Collected data:

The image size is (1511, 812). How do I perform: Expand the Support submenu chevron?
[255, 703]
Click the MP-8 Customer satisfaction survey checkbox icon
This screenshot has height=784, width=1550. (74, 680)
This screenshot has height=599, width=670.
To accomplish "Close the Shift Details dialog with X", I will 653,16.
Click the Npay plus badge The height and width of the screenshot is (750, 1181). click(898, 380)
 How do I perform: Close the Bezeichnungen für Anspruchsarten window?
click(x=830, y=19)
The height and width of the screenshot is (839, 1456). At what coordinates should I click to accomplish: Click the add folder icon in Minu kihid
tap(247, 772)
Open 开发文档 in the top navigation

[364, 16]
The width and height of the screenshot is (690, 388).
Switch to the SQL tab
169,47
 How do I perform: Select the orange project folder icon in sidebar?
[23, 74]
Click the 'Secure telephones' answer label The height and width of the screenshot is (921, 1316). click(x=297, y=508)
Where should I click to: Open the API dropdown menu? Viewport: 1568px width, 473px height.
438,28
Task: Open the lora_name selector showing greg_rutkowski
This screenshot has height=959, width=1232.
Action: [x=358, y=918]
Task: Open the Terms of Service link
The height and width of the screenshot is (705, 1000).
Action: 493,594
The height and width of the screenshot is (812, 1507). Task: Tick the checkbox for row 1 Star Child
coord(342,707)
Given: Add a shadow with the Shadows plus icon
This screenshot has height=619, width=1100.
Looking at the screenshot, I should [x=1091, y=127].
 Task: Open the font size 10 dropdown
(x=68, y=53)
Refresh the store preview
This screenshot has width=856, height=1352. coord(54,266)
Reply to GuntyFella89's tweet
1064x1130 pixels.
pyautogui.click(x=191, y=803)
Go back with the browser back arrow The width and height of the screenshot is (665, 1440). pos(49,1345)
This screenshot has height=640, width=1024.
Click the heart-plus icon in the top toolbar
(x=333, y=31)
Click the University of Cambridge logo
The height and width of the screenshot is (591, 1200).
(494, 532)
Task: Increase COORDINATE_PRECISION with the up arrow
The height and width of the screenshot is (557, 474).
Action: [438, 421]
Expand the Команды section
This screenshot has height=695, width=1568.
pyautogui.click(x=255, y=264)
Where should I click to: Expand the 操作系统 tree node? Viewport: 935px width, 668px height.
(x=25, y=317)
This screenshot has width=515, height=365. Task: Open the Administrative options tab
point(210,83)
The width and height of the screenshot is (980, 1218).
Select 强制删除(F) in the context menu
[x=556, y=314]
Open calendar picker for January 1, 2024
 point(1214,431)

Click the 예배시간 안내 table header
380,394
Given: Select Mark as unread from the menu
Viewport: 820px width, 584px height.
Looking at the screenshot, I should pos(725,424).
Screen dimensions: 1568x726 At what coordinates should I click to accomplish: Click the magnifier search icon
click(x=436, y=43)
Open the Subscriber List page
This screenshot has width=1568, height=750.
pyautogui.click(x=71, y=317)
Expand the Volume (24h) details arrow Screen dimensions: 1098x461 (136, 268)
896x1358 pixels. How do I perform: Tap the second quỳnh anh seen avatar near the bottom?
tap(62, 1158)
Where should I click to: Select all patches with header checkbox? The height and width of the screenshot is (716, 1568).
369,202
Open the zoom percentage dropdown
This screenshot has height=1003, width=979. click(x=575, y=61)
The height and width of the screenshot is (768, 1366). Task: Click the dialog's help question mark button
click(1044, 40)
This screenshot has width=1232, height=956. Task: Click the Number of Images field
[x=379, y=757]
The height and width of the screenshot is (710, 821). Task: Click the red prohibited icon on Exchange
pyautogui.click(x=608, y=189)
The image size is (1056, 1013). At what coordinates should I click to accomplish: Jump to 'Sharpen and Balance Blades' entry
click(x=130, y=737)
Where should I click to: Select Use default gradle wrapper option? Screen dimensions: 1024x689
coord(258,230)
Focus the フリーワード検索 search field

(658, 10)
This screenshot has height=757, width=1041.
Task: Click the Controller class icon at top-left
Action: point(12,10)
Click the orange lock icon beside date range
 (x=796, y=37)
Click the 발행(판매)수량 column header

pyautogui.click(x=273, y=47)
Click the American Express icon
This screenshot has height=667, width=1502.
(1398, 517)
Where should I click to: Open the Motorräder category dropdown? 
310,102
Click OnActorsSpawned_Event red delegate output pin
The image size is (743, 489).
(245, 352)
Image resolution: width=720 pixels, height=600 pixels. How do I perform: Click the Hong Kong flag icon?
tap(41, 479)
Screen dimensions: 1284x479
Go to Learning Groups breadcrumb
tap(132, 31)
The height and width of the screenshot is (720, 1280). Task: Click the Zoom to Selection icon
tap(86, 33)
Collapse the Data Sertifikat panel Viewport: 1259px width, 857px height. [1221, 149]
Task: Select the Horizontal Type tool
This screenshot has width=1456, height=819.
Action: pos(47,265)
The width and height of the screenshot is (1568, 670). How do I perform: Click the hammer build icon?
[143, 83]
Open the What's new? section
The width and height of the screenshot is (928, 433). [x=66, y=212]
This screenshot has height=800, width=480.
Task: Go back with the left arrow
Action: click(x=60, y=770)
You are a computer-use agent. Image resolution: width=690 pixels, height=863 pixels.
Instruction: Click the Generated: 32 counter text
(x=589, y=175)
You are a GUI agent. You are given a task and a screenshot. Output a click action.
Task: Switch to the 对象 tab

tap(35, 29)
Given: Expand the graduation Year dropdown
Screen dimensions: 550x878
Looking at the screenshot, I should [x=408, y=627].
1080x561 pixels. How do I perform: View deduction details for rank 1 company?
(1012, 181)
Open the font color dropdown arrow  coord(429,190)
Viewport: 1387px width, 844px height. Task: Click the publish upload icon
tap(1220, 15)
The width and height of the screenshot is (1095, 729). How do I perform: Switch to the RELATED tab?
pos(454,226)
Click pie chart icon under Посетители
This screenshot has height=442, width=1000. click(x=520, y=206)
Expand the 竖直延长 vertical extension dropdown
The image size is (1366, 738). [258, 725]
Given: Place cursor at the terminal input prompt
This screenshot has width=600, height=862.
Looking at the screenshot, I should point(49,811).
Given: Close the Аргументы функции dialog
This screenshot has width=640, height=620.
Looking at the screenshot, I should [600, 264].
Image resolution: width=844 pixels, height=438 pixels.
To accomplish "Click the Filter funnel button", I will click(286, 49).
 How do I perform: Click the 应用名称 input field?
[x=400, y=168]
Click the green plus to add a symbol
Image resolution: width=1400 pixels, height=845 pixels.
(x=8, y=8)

• _WORK INSTRUCTION_
Copy out the lines above that hold the string "agent".

• _THE ANSWER_
You are a computer-use agent. Image resolution: width=690 pixels, height=863 pixels.
You are a GUI agent. You are given a task and a screenshot. Output a click action.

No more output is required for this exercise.